*** DATASET RECORDS

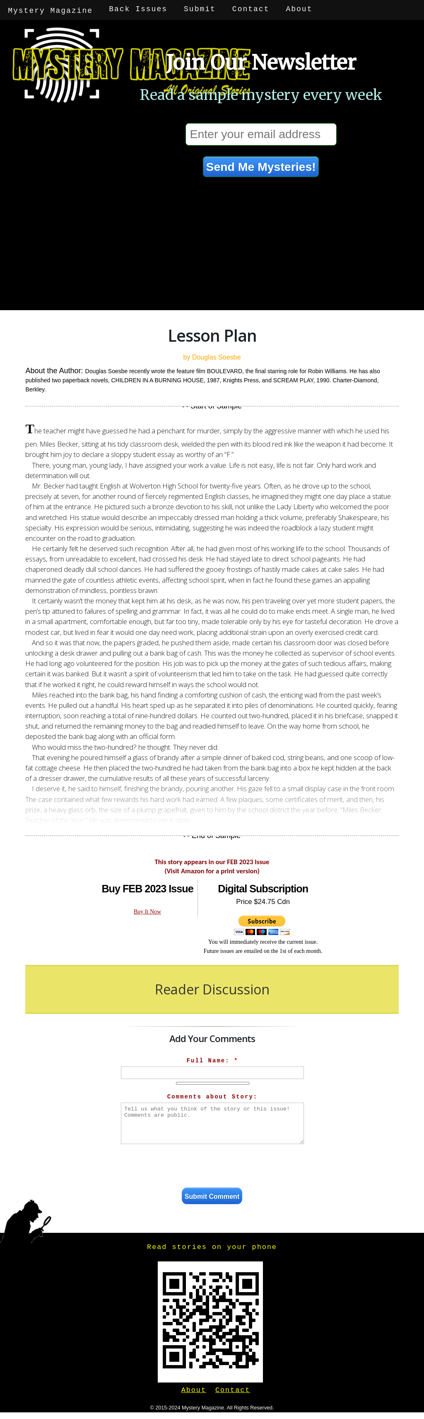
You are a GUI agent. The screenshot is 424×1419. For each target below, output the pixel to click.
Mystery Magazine (50, 9)
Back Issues (139, 9)
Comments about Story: (212, 1095)
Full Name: (212, 1059)
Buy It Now (147, 910)
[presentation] (212, 1165)
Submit (201, 9)
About (300, 9)
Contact (251, 9)
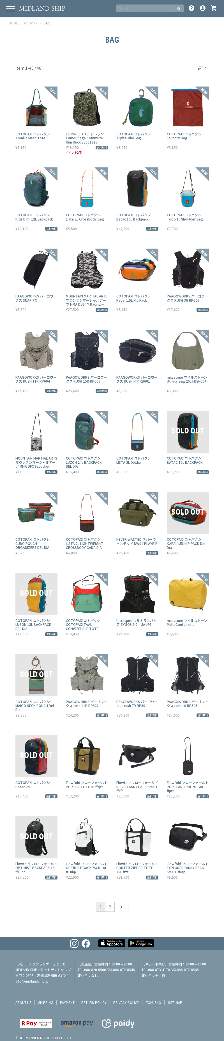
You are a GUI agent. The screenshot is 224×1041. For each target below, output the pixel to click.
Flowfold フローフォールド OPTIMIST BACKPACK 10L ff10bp (87, 867)
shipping (45, 1002)
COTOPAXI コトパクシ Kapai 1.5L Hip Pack (133, 298)
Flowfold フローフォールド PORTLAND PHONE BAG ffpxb (188, 786)
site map (175, 1002)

******

• WHAT THE TASK ASKS: Pick out every line of the listing above that contains the string "target", matching case exactly.

• RESULT OF THE EXERCISE:
You are a GUI agent. The screenshot is 424×1419. For each target below, output the pixel to click.
You are a GUI agent. The screenshot is 224×1041. For each target below, output the pixel to click.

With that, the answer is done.